### Passage to read
Phnom Penh’s long and storied Vancouver run is a testimony to the power of family

    1 of 5 2 of 5

      From difficult times that started with a terrifying exodus from Cambodia to the ongoing triumph that is Vancouver’s Phnom Penh, one message has endured: nothing is more important than family.

      To visit the landmark Chinatown restaurant on a sunsoaked spring day is to see that guiding philosophy in action. As Solange Huynh recounts the four-decade history of Phnom Penh, her sister Cathy sits at a nearby table, handrolling the restaurant’s fabled Chả Giò spring rolls. On any given day, you’ll find different generations of the extended Huynh family—kids, parents, cousins, in-laws—serving customers, working the front of the room, and overseeing the creation of classic Vietnamese and Cambodian offerings in the kitchen.

      On this early Monday afternoon, Phnom Penh is packed. Outside on the street, a group of heavily tattooed tourist dudes queue up for a table, wondering if the rest of their day should be spent on the North Shore mountains or a ferry to the island. Inside, the restaurant buzzes with energy, many tables filled with familiar faces.

      “Some of our customers have been coming here for three or four generations, so it’s like a home for them,” Huynh says. “They know that the food we make is from our hearts.”

      Now in her sixties, Huynh has been working at Phnom Penh right from the beginning in 1985, when her mother and father somehow scraped together enough money to open a restaurant following years of struggling as immigrants in a new country.

      While always busy in the past—with members of the Vietnamese and Cambodian community at first, and then all Vancouverites when word began to spread—Phnom Penh has watched business go stratospheric in the past couple of years.

      For that, thank two Michelin Guide Bib Gourmand nods, as well as continued accolades in the Vancouver press. This year brings Best Restaurant in Chinatown/Strathcona and Best Chicken Wings wins in the Straight’s Golden Plates Awards.

      Because reservations are only for large groups, to get a table at Phnom Penh, you often end up putting your name on a list and waiting in a line.

      “Sometimes there is a long wait,” Huynh says. “I always feel sorry for the customers when they come to eat and then they have to wait for one and a half hours.”

      When it’s suggested that, sometimes, a wait builds delicious anticipation, Huynh laughs—which she does often, and says, “For me, one hour—then I don’t wait any more.”

      Take the lineups and then factor in the nonstop parade of food-delivery-app packages coming out of the kitchen, and the question becomes an obvious one: given the level of demand at Phnom Penh, why not expand?

      Huynh argues that would come with a cost.

      For over a decade, the family had a second location on Broadway which, although always busy, somehow didn’t feel right. So when the lease came up, a decision was made, with Huynh’s mother and Phnom Penh cofounder making the call.

### Given material
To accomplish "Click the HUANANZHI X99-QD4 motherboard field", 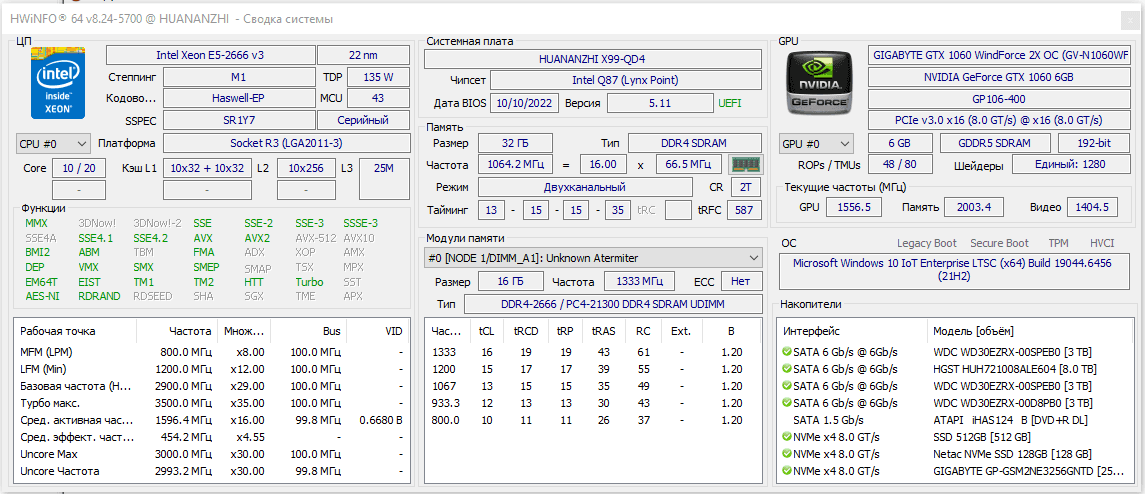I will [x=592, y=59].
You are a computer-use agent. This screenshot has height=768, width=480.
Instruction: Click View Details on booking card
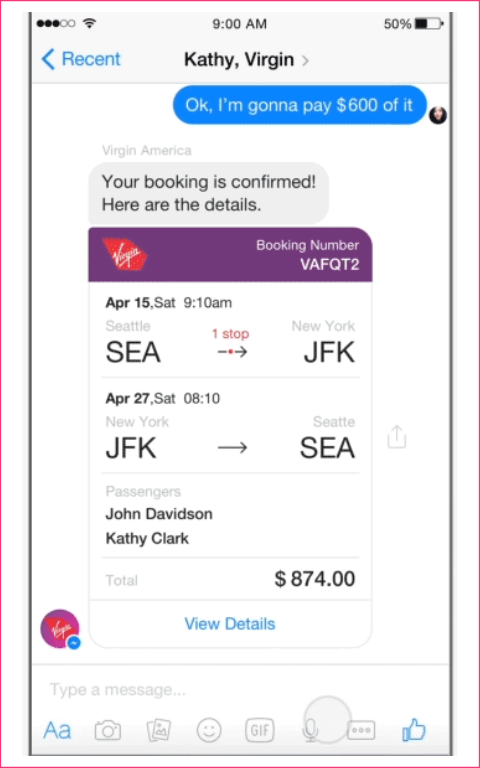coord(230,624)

### Task description
In the article about the Phnom Penh restaurant, which two wins did the restaurant receive this year in the Straight's Golden Plates Awards?

### Completed task
Best Restaurant in Chinatown/Strathcona and Best Chicken Wings.